* _WHAT THIS TASK INVOLVES_
Take the lines from the one with "Set settlement status to 完了" through the end of the material below and repeat them exactly, dropping every picture.

>>>>

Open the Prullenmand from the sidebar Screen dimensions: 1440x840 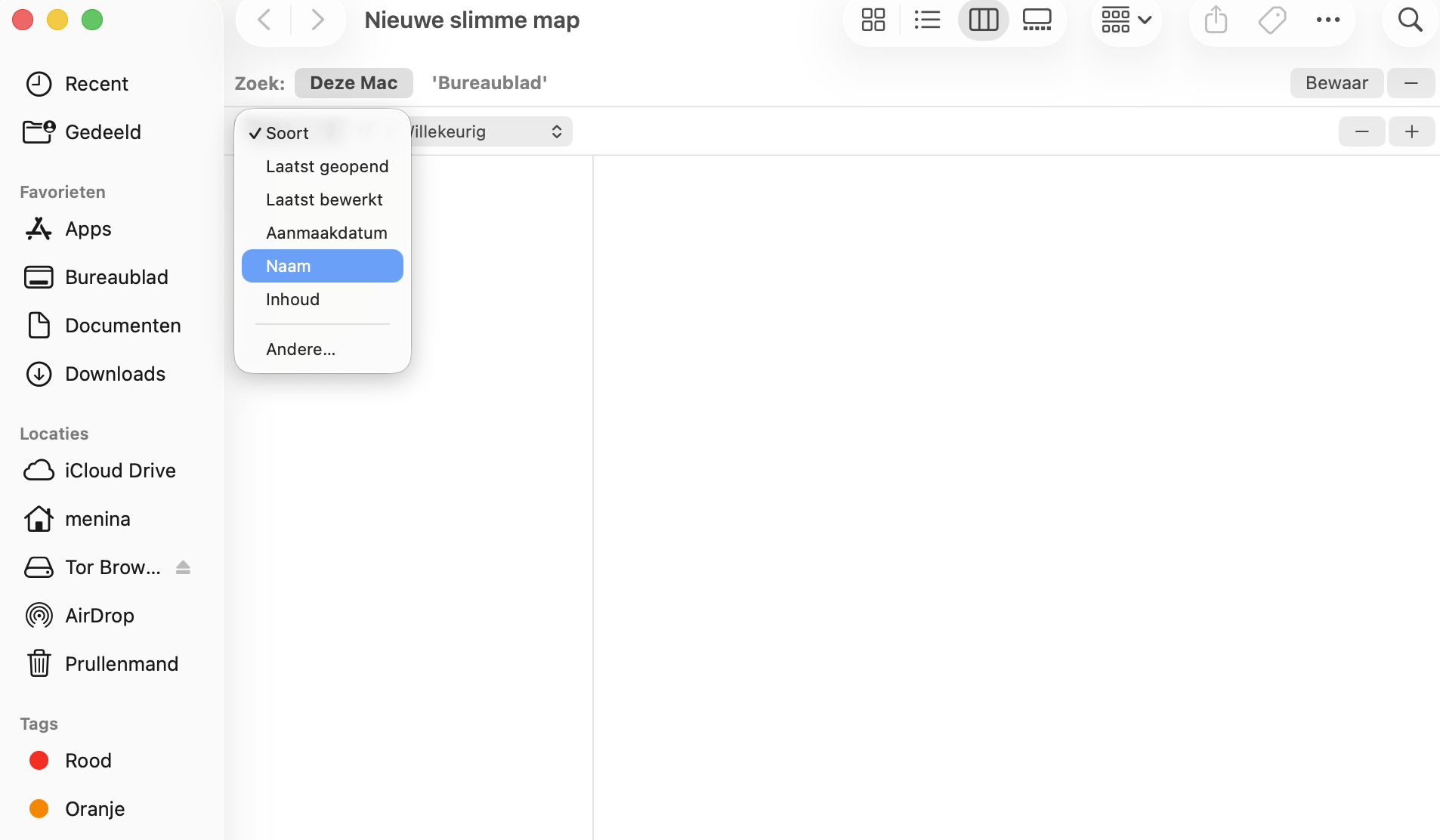point(122,663)

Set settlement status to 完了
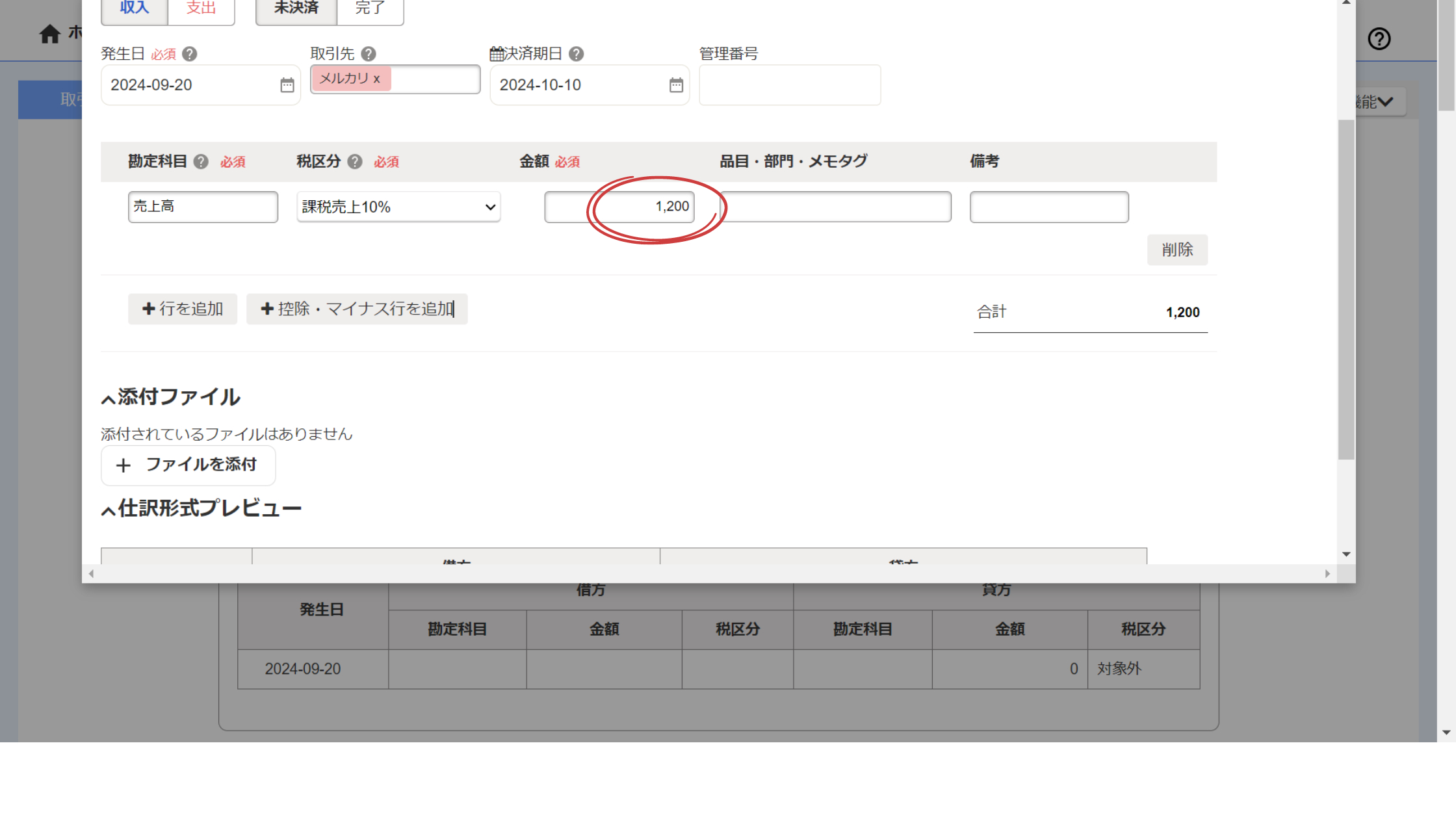[370, 9]
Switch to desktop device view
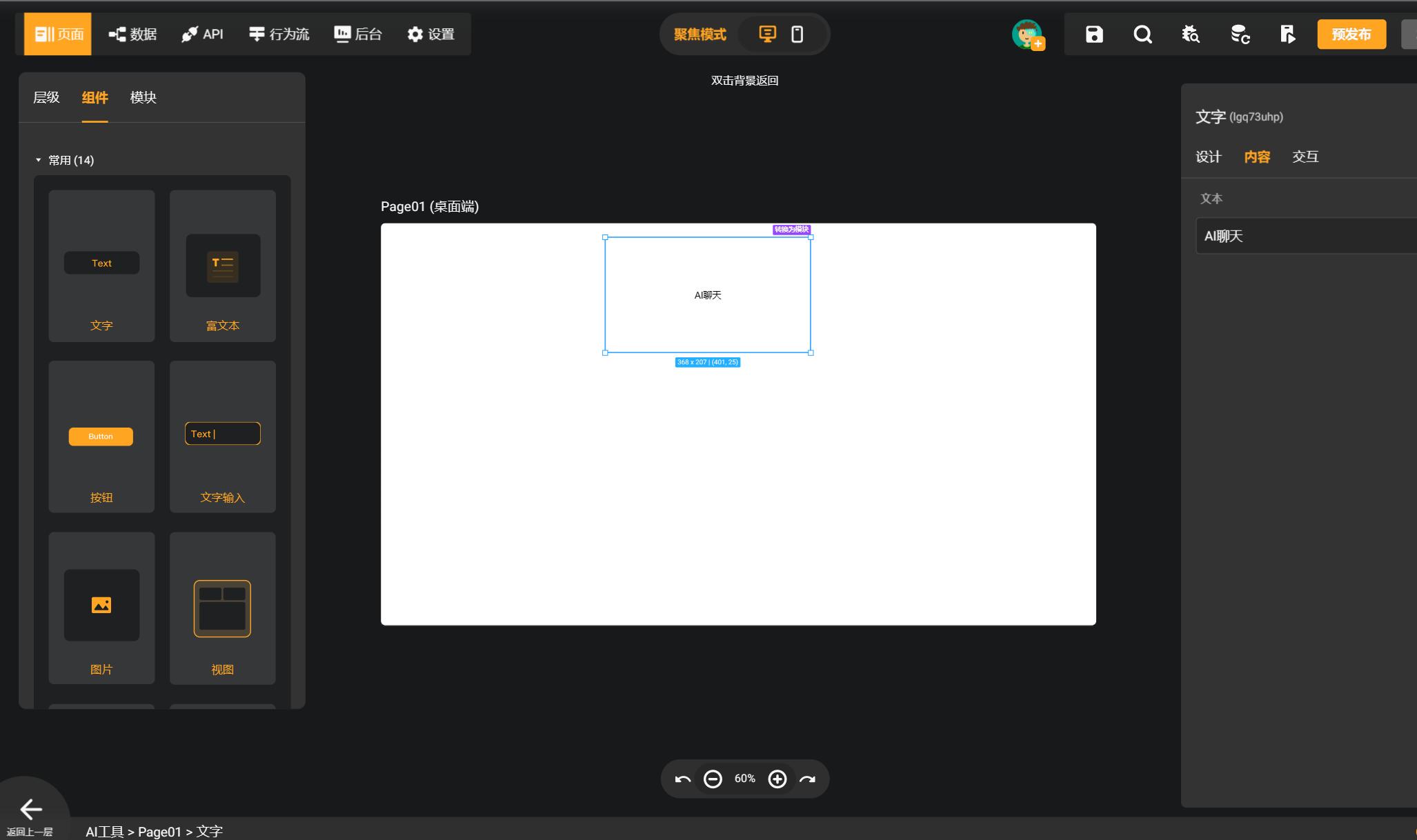Screen dimensions: 1417x840 coord(767,34)
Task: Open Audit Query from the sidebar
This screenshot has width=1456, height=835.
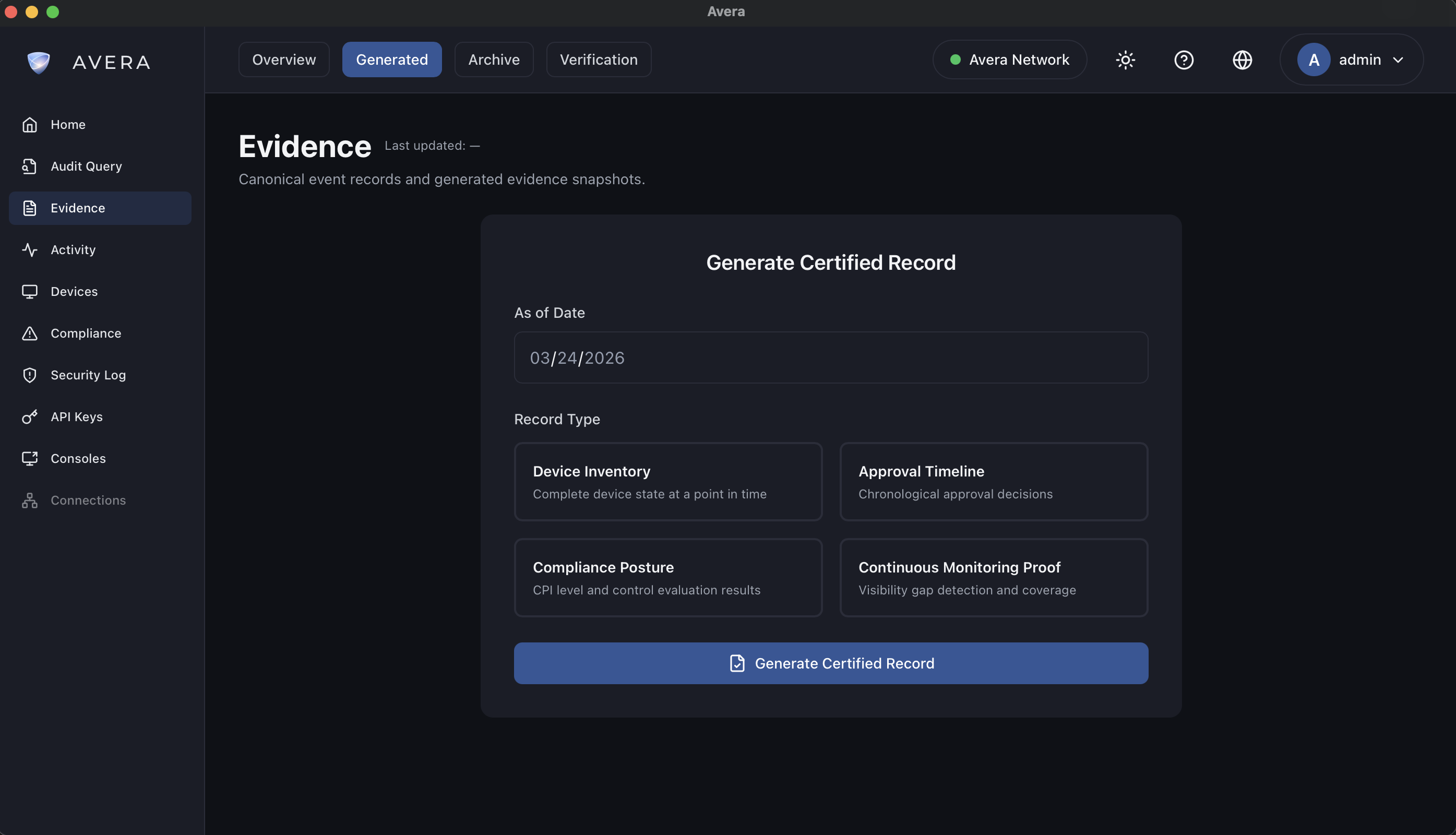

<<<<

* _ANSWER TO THIS TASK_
Set settlement status to 完了
[370, 9]
Switch to desktop device view
Screen dimensions: 1417x840 coord(767,34)
Task: Open Audit Query from the sidebar
This screenshot has width=1456, height=835.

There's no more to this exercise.